Exercise directions
Output exactly the lines that run from the top of the entries to the line holding "What's Pouring [link] (826, 47)", including both of those lines.

== Segment start ==

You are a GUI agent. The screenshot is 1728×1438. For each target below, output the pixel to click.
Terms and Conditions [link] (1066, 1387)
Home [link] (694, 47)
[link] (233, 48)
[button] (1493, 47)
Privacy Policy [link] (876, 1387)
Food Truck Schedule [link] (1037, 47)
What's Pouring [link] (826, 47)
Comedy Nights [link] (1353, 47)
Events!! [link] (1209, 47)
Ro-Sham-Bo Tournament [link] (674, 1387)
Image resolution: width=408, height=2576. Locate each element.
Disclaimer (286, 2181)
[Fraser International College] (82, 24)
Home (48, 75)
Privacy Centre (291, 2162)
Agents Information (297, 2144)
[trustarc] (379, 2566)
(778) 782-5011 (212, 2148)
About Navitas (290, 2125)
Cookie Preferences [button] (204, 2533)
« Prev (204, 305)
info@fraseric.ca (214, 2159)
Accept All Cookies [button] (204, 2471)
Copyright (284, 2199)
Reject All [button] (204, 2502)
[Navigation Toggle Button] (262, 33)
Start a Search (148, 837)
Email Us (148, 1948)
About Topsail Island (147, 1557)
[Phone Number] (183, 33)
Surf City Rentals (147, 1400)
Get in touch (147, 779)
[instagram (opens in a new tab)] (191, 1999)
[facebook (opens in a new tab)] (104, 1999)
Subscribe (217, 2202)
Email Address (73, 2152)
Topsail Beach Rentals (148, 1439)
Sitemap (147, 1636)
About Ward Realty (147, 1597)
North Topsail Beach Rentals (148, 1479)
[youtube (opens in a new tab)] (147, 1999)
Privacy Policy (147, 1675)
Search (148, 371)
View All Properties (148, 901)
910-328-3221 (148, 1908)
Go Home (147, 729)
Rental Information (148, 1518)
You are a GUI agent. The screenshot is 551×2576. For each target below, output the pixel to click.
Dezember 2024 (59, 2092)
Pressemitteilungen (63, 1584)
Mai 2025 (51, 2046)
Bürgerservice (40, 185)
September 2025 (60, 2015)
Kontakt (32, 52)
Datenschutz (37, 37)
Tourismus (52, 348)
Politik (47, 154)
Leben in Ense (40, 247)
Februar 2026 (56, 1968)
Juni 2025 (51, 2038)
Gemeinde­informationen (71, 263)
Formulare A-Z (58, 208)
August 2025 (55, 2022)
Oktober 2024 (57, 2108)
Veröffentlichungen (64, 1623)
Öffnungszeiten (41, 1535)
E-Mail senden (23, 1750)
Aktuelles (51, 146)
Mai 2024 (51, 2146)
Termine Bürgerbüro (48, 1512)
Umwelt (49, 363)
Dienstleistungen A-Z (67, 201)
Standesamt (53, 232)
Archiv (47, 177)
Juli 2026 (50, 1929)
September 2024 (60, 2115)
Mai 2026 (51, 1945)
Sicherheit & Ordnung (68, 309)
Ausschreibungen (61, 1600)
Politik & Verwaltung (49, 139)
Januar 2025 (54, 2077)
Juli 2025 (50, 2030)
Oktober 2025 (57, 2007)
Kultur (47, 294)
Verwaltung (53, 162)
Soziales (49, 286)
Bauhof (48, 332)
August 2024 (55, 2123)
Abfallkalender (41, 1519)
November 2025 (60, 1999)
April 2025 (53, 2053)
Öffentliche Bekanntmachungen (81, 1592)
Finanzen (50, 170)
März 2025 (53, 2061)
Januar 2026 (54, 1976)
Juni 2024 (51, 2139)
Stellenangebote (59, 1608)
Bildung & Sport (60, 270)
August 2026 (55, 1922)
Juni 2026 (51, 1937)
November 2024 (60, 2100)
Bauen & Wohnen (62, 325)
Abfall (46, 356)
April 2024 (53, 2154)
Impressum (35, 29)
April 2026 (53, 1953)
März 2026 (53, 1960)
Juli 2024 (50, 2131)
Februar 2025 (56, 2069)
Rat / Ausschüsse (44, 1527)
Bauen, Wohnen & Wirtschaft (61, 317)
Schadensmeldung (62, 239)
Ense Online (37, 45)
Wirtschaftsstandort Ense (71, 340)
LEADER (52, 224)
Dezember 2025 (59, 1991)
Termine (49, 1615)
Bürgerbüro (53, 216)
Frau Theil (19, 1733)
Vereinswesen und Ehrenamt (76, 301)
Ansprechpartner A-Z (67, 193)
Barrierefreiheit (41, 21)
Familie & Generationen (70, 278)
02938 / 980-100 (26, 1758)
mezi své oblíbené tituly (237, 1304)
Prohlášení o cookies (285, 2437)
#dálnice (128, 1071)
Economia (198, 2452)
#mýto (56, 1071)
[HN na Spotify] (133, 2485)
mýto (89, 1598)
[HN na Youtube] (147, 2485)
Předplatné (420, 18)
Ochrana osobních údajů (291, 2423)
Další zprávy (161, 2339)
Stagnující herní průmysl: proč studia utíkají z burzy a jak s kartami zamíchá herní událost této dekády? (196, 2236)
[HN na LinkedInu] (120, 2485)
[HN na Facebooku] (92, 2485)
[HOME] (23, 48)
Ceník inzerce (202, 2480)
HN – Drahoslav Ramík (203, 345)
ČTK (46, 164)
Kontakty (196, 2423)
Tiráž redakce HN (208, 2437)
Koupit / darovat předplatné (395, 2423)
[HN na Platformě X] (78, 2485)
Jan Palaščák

== Segment end ==

Reply to the task
You are a GUI agent. The screenshot is 1728×1438. For each target below, output the pixel to click.
Terms and Conditions [link] (1066, 1387)
Home [link] (694, 47)
[link] (233, 48)
[button] (1493, 47)
Privacy Policy [link] (876, 1387)
Food Truck Schedule [link] (1037, 47)
What's Pouring [link] (826, 47)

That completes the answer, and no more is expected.